Data extracted from a collection
++++++

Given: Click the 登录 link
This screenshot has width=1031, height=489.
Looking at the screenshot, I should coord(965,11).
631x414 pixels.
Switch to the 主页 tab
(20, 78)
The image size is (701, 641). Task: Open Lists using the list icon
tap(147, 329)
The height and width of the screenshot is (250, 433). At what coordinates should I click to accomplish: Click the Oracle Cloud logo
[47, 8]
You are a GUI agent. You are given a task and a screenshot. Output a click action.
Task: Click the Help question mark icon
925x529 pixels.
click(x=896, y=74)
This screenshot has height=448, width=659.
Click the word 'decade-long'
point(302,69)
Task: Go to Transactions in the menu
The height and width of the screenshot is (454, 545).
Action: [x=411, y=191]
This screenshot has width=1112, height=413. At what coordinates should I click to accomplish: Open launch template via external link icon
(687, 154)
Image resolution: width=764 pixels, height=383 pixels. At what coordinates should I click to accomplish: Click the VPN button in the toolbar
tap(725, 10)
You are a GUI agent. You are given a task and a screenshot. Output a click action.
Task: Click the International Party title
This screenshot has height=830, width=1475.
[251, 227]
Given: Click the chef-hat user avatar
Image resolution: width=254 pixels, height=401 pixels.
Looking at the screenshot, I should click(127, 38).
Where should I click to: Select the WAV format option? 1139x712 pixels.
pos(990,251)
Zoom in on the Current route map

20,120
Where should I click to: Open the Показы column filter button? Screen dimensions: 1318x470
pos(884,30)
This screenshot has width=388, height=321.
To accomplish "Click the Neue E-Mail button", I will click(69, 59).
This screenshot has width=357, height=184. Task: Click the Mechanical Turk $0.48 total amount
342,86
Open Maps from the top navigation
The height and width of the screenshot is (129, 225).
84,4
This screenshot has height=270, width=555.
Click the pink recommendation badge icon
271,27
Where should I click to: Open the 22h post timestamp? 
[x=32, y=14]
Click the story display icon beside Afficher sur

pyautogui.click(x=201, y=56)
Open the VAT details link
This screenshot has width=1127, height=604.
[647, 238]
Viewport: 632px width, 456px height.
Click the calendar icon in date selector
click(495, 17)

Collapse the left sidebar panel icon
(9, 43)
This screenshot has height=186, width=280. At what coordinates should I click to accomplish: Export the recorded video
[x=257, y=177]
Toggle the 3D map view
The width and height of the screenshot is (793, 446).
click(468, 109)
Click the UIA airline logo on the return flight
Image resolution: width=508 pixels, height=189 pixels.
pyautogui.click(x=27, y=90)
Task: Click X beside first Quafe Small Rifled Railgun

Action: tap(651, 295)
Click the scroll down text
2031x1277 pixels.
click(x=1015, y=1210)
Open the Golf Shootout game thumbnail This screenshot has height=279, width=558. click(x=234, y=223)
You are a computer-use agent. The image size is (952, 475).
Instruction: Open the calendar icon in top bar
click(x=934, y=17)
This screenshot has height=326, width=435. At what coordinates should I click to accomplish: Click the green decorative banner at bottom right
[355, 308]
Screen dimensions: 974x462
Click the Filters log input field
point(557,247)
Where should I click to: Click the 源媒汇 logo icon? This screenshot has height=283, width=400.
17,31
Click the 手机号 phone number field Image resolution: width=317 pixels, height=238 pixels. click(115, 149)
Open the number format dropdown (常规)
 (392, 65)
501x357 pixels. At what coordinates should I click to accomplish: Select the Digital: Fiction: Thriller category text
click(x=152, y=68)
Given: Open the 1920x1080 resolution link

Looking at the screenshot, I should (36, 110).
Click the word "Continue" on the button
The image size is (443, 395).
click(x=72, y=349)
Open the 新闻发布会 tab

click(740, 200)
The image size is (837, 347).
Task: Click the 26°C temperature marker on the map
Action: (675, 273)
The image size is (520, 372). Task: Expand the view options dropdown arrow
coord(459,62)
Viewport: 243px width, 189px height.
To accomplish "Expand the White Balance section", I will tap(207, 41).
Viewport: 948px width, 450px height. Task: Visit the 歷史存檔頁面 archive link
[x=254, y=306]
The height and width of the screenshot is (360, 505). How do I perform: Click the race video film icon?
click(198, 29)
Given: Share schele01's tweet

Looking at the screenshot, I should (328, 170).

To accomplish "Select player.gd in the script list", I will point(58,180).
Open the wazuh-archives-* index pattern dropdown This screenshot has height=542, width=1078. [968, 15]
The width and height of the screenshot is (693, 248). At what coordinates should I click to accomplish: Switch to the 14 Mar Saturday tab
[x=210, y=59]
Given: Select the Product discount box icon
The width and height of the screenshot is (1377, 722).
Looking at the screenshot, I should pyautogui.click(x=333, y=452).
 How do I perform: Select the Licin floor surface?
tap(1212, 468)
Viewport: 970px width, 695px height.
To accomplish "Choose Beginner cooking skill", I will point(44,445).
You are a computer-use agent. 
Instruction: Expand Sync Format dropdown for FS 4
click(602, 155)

++++++

[Work to be completed] Restate, word for word and with nothing added, the lines from the beginning of the records above through the line that contains "Task: Click the Help question mark icon".

[Expected output]
Given: Click the 登录 link
This screenshot has width=1031, height=489.
Looking at the screenshot, I should coord(965,11).
631x414 pixels.
Switch to the 主页 tab
(20, 78)
The image size is (701, 641). Task: Open Lists using the list icon
tap(147, 329)
The height and width of the screenshot is (250, 433). At what coordinates should I click to accomplish: Click the Oracle Cloud logo
[47, 8]
You are a GUI agent. You are given a task and a screenshot. Output a click action.
Task: Click the Help question mark icon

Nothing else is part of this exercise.